AI Is Not an SAP Business Model


The dilemma of an AI innovator
AI with the areas of reinforcement learning, large language models (LLM), and AI agents is producing one technical sensation after another. Thousands of start-ups outdo each other with innovative experiments and spectacular tech shows, but very often lack a business and organizational concept. Companies that have made good money with AI are rare. Out of all the companies, the one that produces hardware became a winner with AI. Nvidia has become the most valuable company in the world with AI chips. No software company has been able to grow as quickly and spectacularly with AI!

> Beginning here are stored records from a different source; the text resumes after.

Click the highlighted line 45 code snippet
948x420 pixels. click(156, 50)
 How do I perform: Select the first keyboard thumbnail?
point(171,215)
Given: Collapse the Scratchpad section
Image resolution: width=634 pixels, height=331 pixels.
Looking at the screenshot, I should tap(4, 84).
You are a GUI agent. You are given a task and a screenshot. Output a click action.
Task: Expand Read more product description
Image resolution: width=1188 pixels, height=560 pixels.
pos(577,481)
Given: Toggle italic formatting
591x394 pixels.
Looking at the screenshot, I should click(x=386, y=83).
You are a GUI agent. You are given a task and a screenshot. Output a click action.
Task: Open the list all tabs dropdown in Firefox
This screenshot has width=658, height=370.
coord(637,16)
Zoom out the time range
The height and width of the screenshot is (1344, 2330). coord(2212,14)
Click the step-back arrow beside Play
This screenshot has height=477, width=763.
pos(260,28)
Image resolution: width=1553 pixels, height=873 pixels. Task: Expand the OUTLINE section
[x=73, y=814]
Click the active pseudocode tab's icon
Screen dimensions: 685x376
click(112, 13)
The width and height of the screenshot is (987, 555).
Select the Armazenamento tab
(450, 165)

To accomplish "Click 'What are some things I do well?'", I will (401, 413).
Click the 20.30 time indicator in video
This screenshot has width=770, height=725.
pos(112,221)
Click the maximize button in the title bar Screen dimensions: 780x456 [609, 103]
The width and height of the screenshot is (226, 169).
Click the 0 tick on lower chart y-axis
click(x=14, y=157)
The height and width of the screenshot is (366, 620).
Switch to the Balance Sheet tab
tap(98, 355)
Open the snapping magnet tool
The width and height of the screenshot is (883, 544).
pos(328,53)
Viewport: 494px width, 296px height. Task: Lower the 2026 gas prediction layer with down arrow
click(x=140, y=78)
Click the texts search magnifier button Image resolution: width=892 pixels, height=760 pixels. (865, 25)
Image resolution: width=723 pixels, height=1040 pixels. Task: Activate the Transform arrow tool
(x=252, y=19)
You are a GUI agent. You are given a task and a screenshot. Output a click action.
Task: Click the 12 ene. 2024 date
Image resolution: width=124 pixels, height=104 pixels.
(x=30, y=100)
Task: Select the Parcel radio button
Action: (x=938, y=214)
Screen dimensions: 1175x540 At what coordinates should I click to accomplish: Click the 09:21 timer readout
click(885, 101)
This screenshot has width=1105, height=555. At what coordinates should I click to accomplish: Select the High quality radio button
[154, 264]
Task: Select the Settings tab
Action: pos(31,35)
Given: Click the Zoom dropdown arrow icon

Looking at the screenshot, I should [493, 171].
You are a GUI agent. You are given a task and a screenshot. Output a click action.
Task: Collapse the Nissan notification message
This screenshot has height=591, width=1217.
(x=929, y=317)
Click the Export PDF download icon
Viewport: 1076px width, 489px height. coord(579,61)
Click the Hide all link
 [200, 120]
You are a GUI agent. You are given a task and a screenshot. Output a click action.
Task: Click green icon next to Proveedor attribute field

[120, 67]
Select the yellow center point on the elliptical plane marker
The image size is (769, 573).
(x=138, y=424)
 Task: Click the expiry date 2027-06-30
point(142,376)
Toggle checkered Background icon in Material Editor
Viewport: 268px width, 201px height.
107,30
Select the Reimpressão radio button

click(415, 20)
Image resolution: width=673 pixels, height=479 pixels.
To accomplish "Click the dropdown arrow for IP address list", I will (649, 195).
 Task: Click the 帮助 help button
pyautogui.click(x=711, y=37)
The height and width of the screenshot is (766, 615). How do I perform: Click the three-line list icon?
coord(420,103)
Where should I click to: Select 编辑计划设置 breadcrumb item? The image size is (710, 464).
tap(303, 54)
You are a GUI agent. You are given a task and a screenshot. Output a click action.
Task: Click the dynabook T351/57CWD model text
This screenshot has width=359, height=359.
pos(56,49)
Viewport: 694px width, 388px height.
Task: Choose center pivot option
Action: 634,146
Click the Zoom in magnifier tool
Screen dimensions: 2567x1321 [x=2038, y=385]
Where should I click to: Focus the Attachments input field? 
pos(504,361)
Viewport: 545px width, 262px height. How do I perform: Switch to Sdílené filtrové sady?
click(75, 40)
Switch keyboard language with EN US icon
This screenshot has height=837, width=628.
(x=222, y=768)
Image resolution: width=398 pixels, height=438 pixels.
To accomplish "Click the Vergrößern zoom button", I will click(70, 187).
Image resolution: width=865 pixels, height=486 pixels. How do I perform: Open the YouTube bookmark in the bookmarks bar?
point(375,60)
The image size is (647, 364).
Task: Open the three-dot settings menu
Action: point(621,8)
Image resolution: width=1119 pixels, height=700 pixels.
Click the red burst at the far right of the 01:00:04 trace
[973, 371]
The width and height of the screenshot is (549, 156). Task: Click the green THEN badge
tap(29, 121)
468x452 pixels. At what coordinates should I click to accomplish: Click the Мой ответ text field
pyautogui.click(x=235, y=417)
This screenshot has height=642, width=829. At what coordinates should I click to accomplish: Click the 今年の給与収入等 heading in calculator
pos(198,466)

Marlon Bonazzi writes in the German online magazine WirtschaftsWoche: "Significant setback for technology stocks after AI hype [...] But software stocks such as SAP are also under pressure. Shares in the German software company SAP, for example, have been weakening for months despite the Dax remaining firm. Salesforce shares have also been hit hard, falling from 360 to just under 250 dollars in just a few months. Investors are worried that Salesforce's customer relationship management software could be replaced by AI. This is still a distant dream, but the stock market is constantly looking for the right balance in the hype surrounding AI." (Source: WirtschaftsWoche)
SAP is highly committed to AI, but there is still no sign of sustainability. The investment has not resulted in any new ERP, no new business insights, and no significant revenue. SAP is doing AI without a plan, while cloud computing is pouring a lot of money into SAP's coffers. However, it is currently quite uncertain how long the cloud business can continue to sponsor the expensive AI experiments.
Cloud computing sponsors AI
AI impresses with spectacular technology, but it has the unpleasant characteristic of being extremely complex and expensive. It is therefore reasonable to assume that many software providers are cross-subsidizing: cloud brings the money, AI brings the reputation. However, this calculation is threatened by a current trend, as the German-language online portal CIO reports.
"CIOs have begun to rethink their reliance on the public cloud for AI and other workloads, with renewed interest in private cloud and on-premises environments. While the public cloud offers the flexibility to spin up large numbers of GPUs for AI experiments, as their AI strategies mature, CIOs are looking to private cloud or on-premises environments to limit spending and ensure data protection." (Source: CIO)
A similar trend has been observed in the SAP community for many months now. With an increasing level of maturity, IT processes from cloud computing and the search for IT sovereignty, on-prem ERP installations are once again in demand. Many ERP operating models are based on hosting, outsourcing, and private clouds. However, this threatens the SAP business model with RISE and GROW in the long term. It remains to be seen whether the SAP share price, which has been falling for weeks, is already a sign of this.
AI hype in the SAP community
The AI hype is real in the SAP community as well, but so far, no one has reaped significant financial benefits from it. More and more AI systems are technically mature. What is missing is a business framework concept. While cloud computing very quickly became a business model and boosted SAP's share price, similar observations have not been made with AI. On the contrary: AI seems to be corrupting SAP's business model—the share price has been falling for weeks.
The results of many AI experiments have been spectacular. Machine learning, large language models, and AI agents can achieve amazing things. Simple services and tasks in business management and organization are easily replaced by AI. SAP is trying to equip its own ERP for the future with hundreds of AI modules. But nobody knows where the journey will take us, do they?